COVID-19, Geopolitics and Integration: What ASEAN Can Do
The Asia-Ready Webinar Series is co-curated with various partners to allow youth to gain a better appreciation of the regional developments and a greater awareness of Singapore’s interconnectivity with the regional markets.
About the Webinar
Associate Professor Simon SC Tay – Chairman of the Singapore Institute of International Affairs
In this exclusive webinar, Associate Professor Simon Tay, Chairman of the Singapore Institute of International Affairs, will share how the COVID-19 pandemic has aggravated trends towards protectionism and how Singapore’s economy and the supply chains have been disrupted by the trade war between China and the US. In the face of these geopolitical trends and COVID-19, what is the relevance of ASEAN as a multilateral institution? Why does ASEAN matter and what can ASEAN do to preserve freedom of choice and assert agency in the volatile international environment?
This webinar was brought to you by the National Youth Council (NYC) and the Singapore Institute of International Affairs (SIIA).
What We've Learnt
ASEAN is valuable to us and Singapore does not exist as a sole island. Value creation for the region lies with youths and it is important to be exposed to opportunities in the market. The time is now. Even though we cannot travel, this can be done virtually.
From the poll held during the webinar, most participants (mostly Singaporean youths) felt that ASEAN countries view Singapore favourably and they also have favourable views towards ASEAN countries. This is a good view to go in with. It does not mean you have to be the same to like each other. However, there are times when Singapore can be perceived as aggressive, loud and arrogant. Because we may have done better, some of us have a haughty view in that we are better. Our region is very dynamic and rich culturally and in many different aspects, we need to remember this. It matters that other countries like us. Singapore should continue to strive to be the best partner that everyone wants to play and work with us. We have to be big-hearted so that we can lift the region up together.
ASEAN integration is key. Through the global value chain, there are manufacturing components that can go right through the whole region. For example, a computer chip or other intermediate parts can come from one country in ASEAN and assembly can be in another country in ASEAN. Supply chains are shifting today; many in the world are looking at production bases in ASEAN to manufacture their products.
Most polled that COVID-19 has had a negative impact on their lives. Surely, some things can be done virtually but others require human contact. Where work is concerned, meetings between corporates sometimes require Face-to-Face interactions for more candid and informal discussions. Others who travel to neighbouring states to work are also severely impacted. Many in Johor travel to Singapore to work daily and can no longer do so. The same goes for those who travel to work between Cambodia, Thailand and Myanmar.

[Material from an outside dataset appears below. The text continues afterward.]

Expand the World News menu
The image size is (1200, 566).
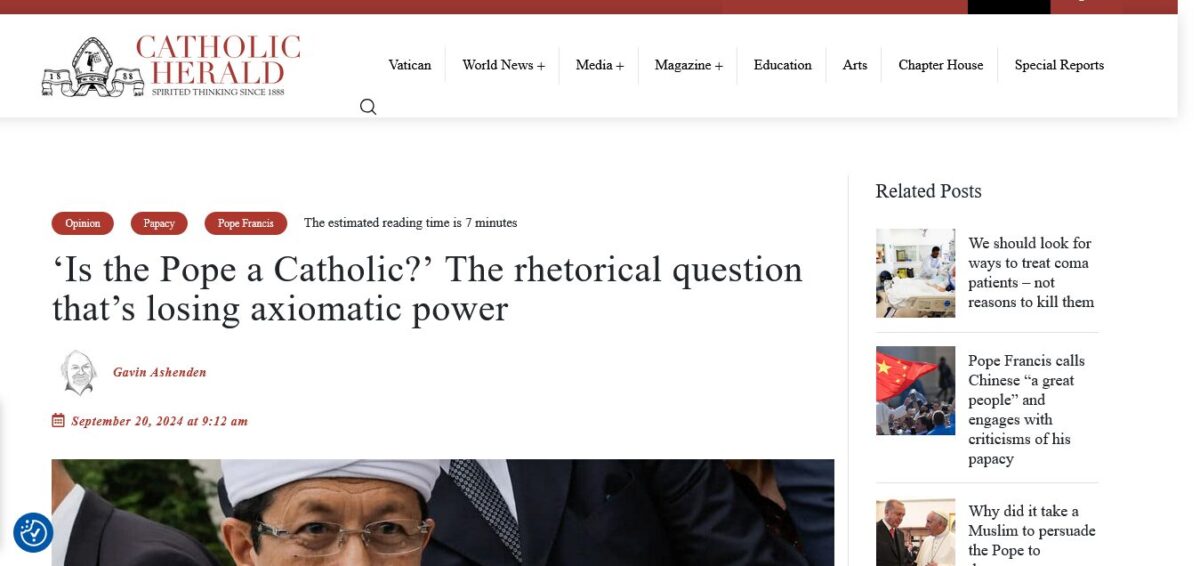(503, 65)
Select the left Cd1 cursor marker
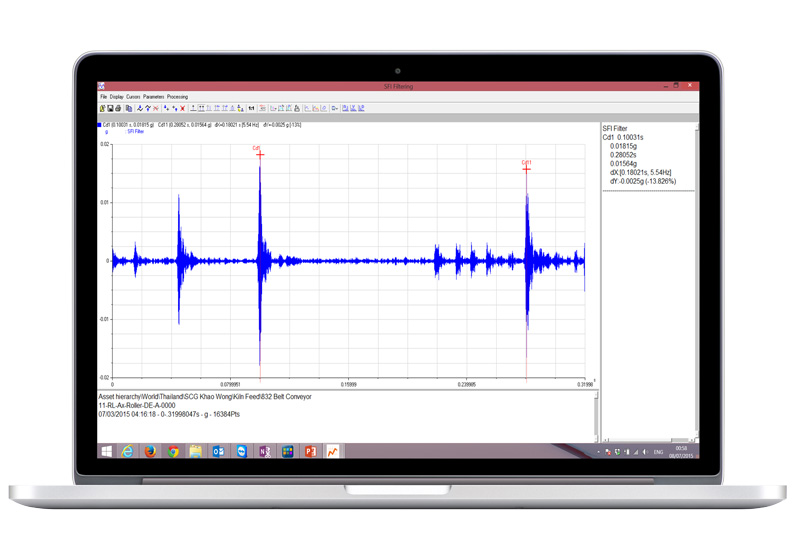 260,154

For the world to reopen, short of a vaccine, there needs to be emphasis placed on ‘care’. We need to feel confident to open up in a way that is safe and controlled. But we cannot remain permanently closed
ASEAN was formed in 1967 during a period of uncertainty, during the Cold War and the Vietnam War, to build up confidence and political stability. Although we are in a time of peace, the intensifying rivalry between US and China will continue to challenge ASEAN unity. ASEAN will need continued dialogue and cooperation to manoeuvre through these tensions.
By Associate Professor Simon Tay
What do you think are the factors that can encourage youths to be more interested in ASEAN?

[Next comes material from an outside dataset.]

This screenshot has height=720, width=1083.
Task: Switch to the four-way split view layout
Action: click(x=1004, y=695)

We can inculcate a spirit of adventure and entrepreneurship within youths. Youths should recognise and cherish opportunities to learn abroad.
Factors such as knowing about the economic and job opportunities, especially those career pathways that are not possible in Singapore, as well as building cross-border friendships and networks, can contribute to our interest in the region.
Will ASEAN be like EU one day and will we see something like Brexit happening for ASEAN?
ASEAN is different from Europe. With ASEAN, there is a sense of friendship aligned by common interest. In Europe, they went through a period of large student exchange programme, while this is not the case in ASEAN. But as others catch up, such interchanges might be more common. In ASEAN, more forms of exchange are already taking place or will take place in the future, e.g. football.
The EU as a political structure is really unique. It has committed a lot of resources and there has been a lot of trade-offs as well. ASEAN is different, it is integrated but the common threads are not so thick. Rules are made by what countries want. We need to be careful on how we integrate to maximise our common interests.
Should I be interested in politics?
If the government can deliver growth and progress, then you can enjoy and focus on your future. Things need to be better in the region. Look for a purpose behind reading up and delving into politics. Big politics boil down to smaller politics. Even when doing business, politics might be important to take note of.